The following schools will now also provide meals at no cost to students:

  • Brubaker Elementary
  • Callanan Middle School
  • Cattell Elementary
  • Garton Elementary
  • Hoyt Middle School
  • Jackson Elementary
  • Madison Elementary
  • McCombs Middle School
  • McKee Education Center
  • Meredith Middle School
  • Mitchell Early Learning Center
  • Morris Elementary
  • North High School
  • Oak Park Elementary
  • Park Avenue Elementary
  • River Woods Elementary School
  • Samuelson Elementary
  • Scavo High School
  • Smouse Opportunity School
  • South Union Elementary
  • Stowe Elementary
  • Studebaker Elementary
  • Weeks Middle School
  • Windsor Elementary
  • Woodlawn Education Center


  • tricia

    Not sure how I feel about it! Not all of the kids in those schools listed are poor. So the government is once again paying for things that they should not. I have no problem of families/kids applying for free meals but not everyone in the school should receive free lunches. It is not fair to the kids in Des Moines West schools who live in rental units and are poor and should receive free lunches as well.

    • Dave

      If it’s about the cost, then look at total cost of administering the program may have been substantive.The cost savings of administration may be relevant in the decision. As to your second point, this program does not limit applications for free and reduced lunch at west des Moines schools

    • Jess

      Yeah, Tricia, I agree with you, it’s a mixed bag. I hate to see children go without good food. But, by paying for the meals for kids that could afford it, is that taking money away from the kids in other districts who cant’ afford it?

  • sara

    Do the families receiving food stamps get the same amount or is there less considering the city will be paying for about 40 meals a month for each child?

    • Val

      Well I’m pretty sure if the families get food stamps, they already get free food with the free and reduced lunches program.

  • lynda

    Any time help or assistance is provided to anyone it has to be a good thing regardless of social status or who provides it, kindness and caring, how can you go wrong..

  • Marcel Dubois

    Wow, what else can we do to add to the National debt? Lets help the ones in need only! Lets see what all those that complain about people gertting food stamp have to say about there kids accepting these free meals.

    • Susan

      Well, it almost sounds like this will save the schools money in the long run though. They chose the schools that already had the greatest percentage of children getting lunch assistance. So, the lunch was already being paid for by taxpayers.
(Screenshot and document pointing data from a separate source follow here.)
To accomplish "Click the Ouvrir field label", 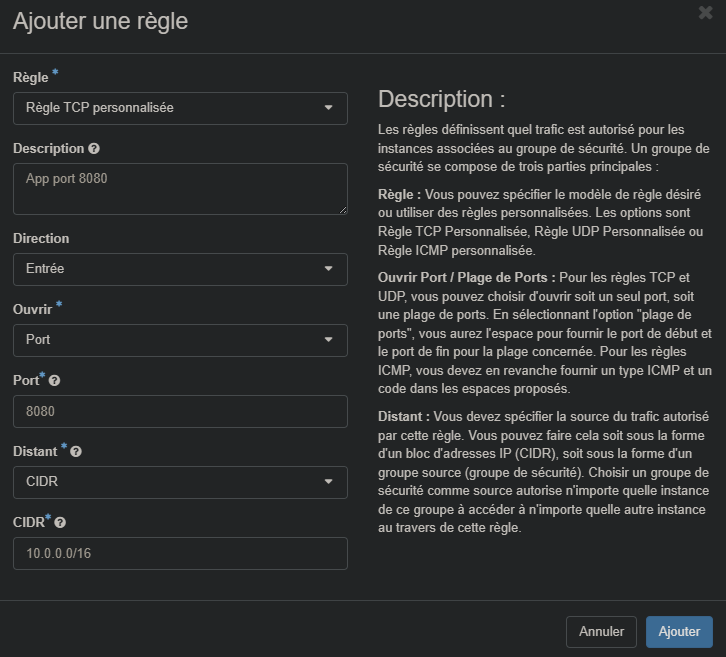I will coord(32,310).
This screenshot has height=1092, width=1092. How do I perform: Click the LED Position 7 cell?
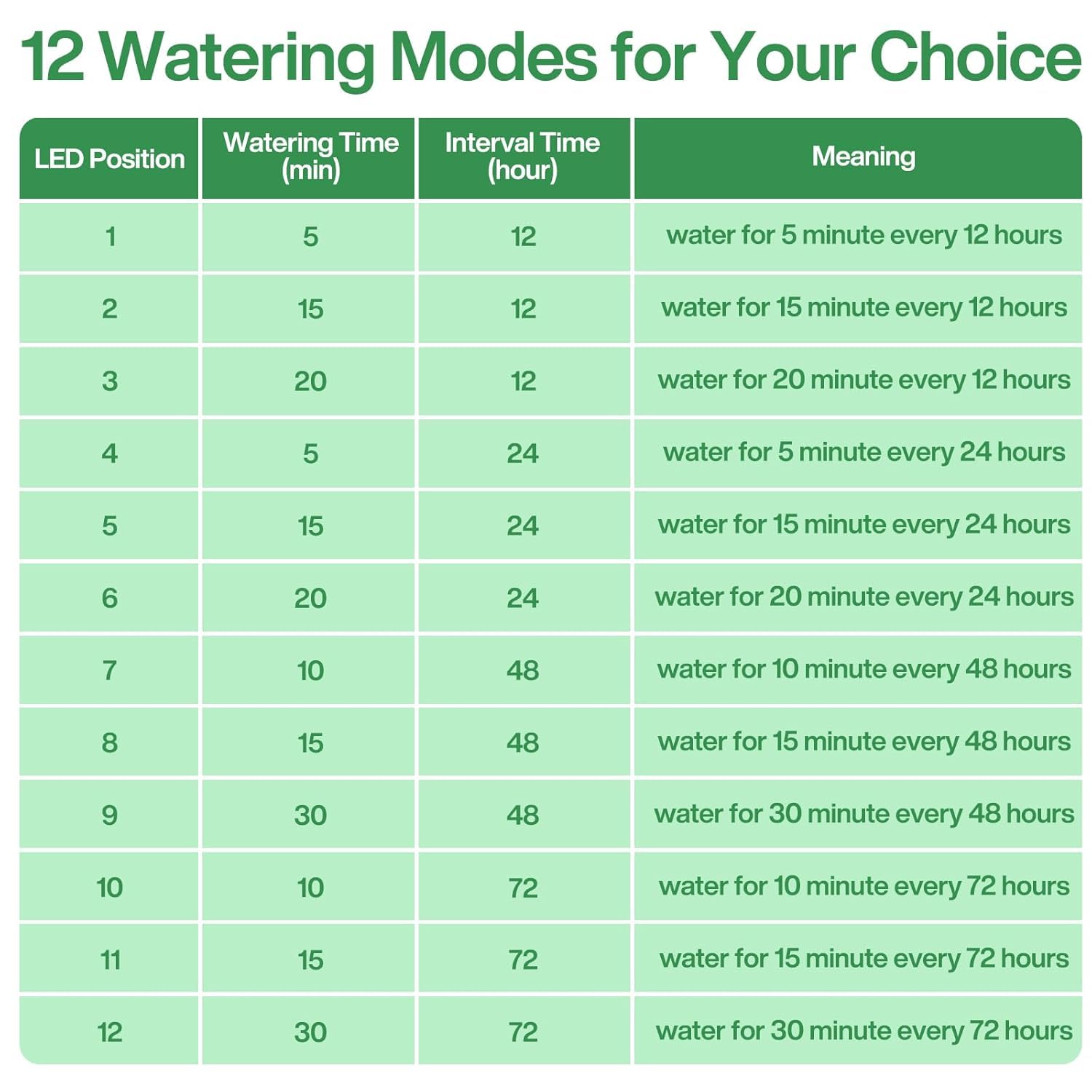109,670
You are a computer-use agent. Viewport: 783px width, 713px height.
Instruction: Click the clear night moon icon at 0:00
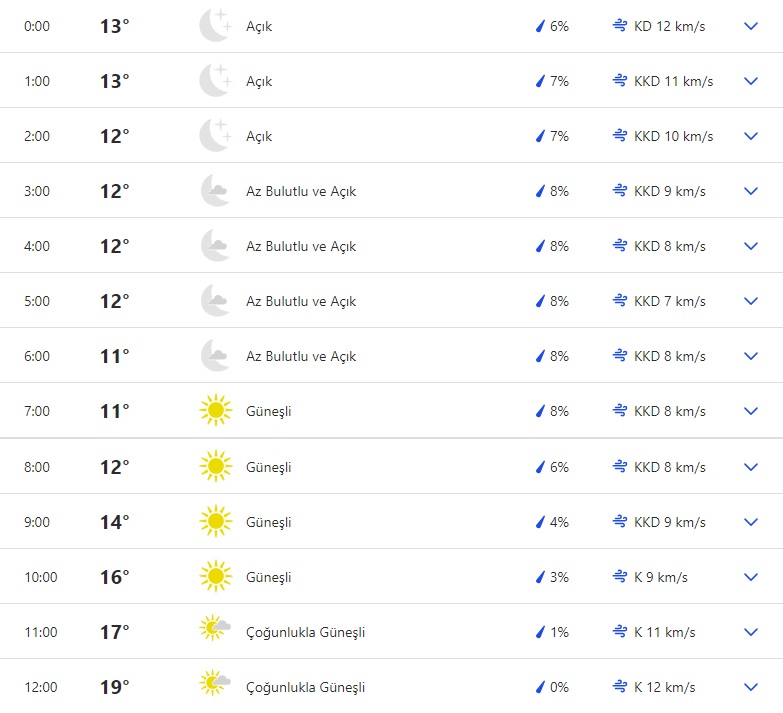(x=215, y=26)
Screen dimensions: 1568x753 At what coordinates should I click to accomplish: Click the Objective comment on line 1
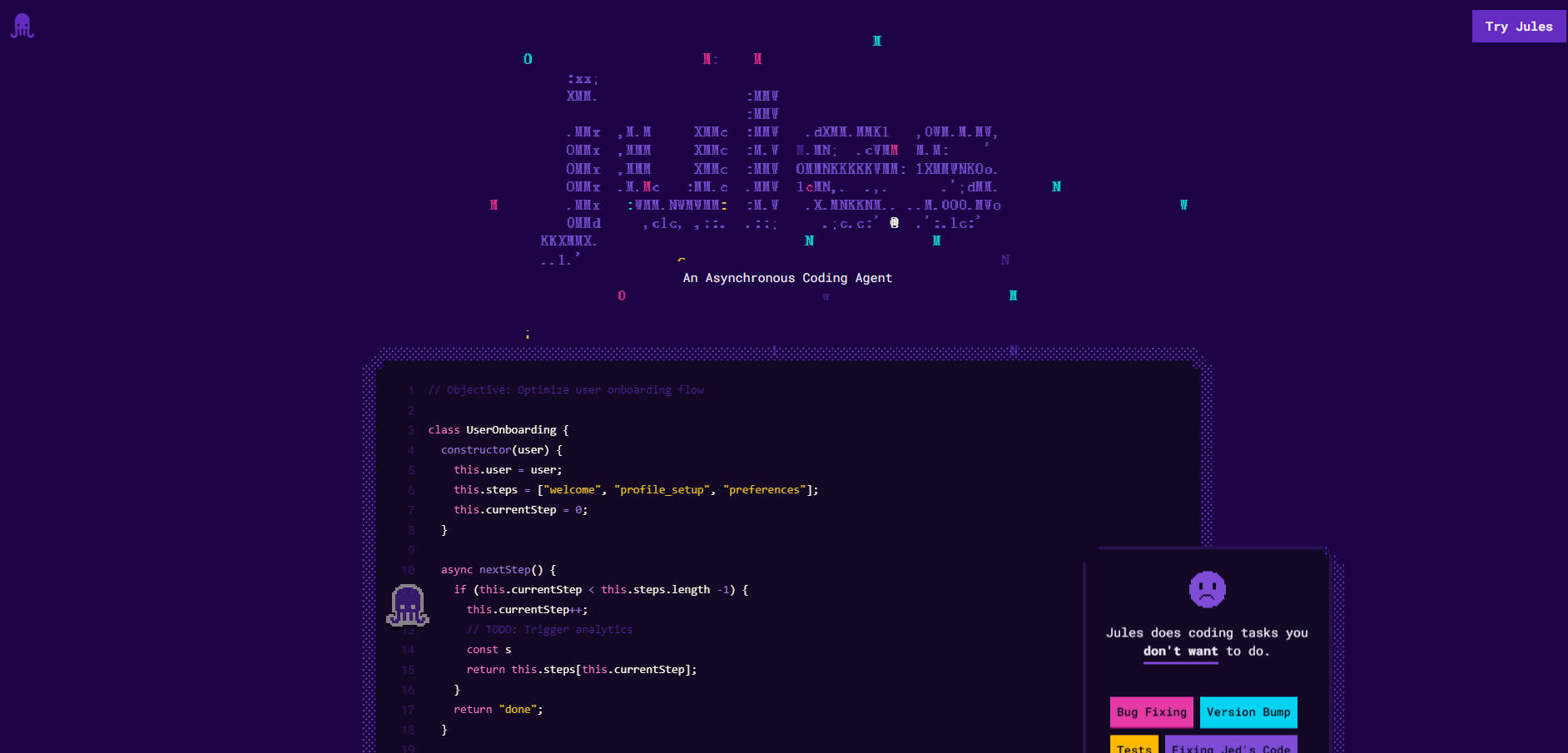pyautogui.click(x=566, y=390)
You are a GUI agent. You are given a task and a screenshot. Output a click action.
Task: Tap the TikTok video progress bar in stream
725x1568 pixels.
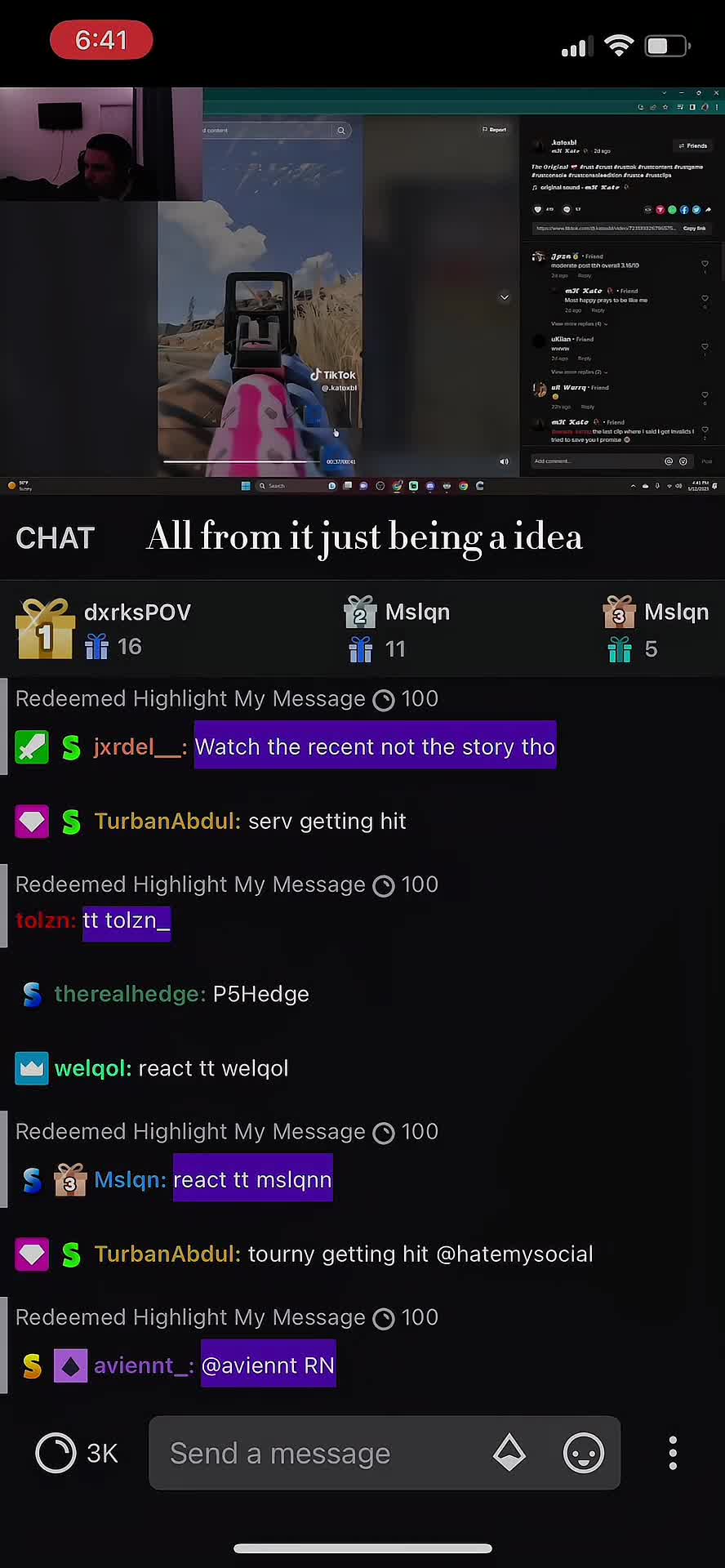pos(242,461)
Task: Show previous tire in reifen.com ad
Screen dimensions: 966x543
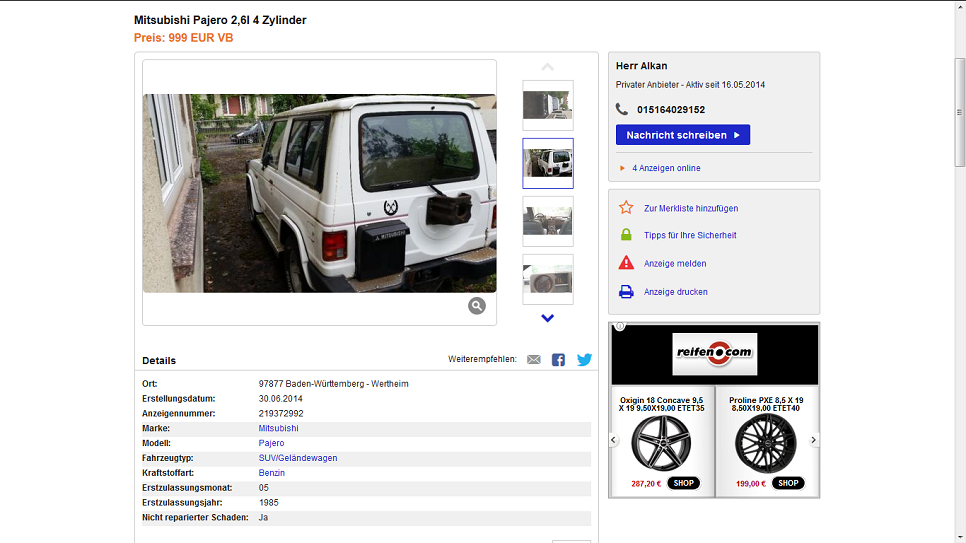Action: 615,440
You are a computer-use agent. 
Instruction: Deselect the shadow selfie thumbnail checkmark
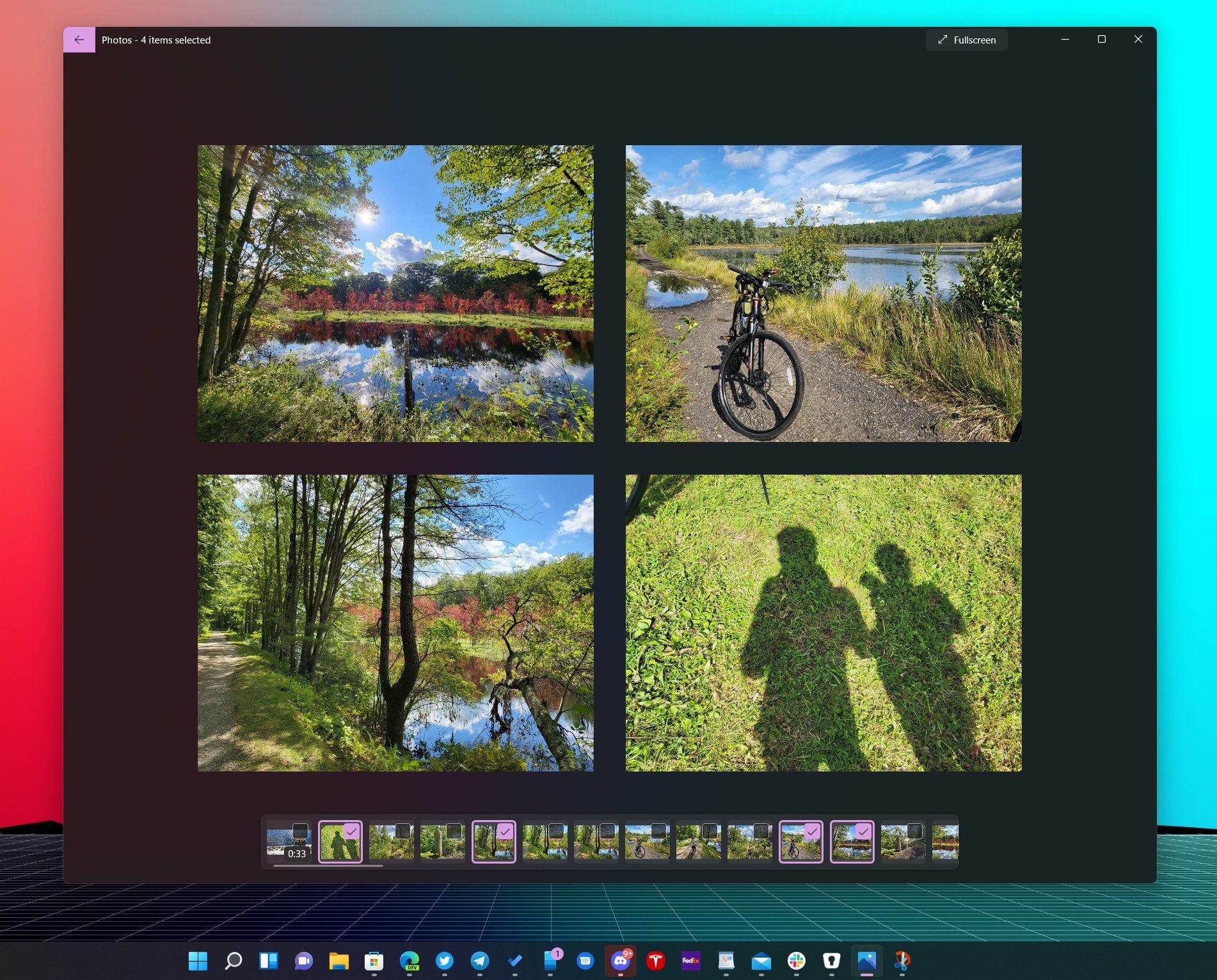(x=350, y=830)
I would never want to deny children of citizens a healthy, hot meal. If I read it right, they are saying it costs them more to file all of the paperwork and administer the program then it would just to feed the rest of the kids.
      If that’s the case, I’m all for it. Otherwise, I would like to see the money for the kids that can afford it go to kids that can’t. And, not everyone who gets lunch assistance is a freeloader. We got reduced lunches. My dad worked 3 jobs. Unfortunately, because of the Depression, he was not able to finish school, so, his jobs were unskilled and low paying.

      • Kerry

        Saving the schools money is not the only issue. Cost-shifting hardly ever results in efficiency and lower costs. Anything the federal government does is more costly than locally based solutions.
        and remember… if you accept the assistance you also accept all of the control that comes with it. The potential of losing school lunch program money is what keeps states from declining to participate in other unfunded federal mandates. A reasonable analogy would be the 55 mph speed limit. The federal government threatened to withhold all federal highway repair funds is states didn’t lower their speed limits to 55mph. Only Montana withstood the threat.
        If the paperwork is the primary expense, it seems that school districts could eliminate that by declining to participate in the federal lunch program and maybe cover the costs of feeding all children by charging enough from paying students for food they will actually want to eat.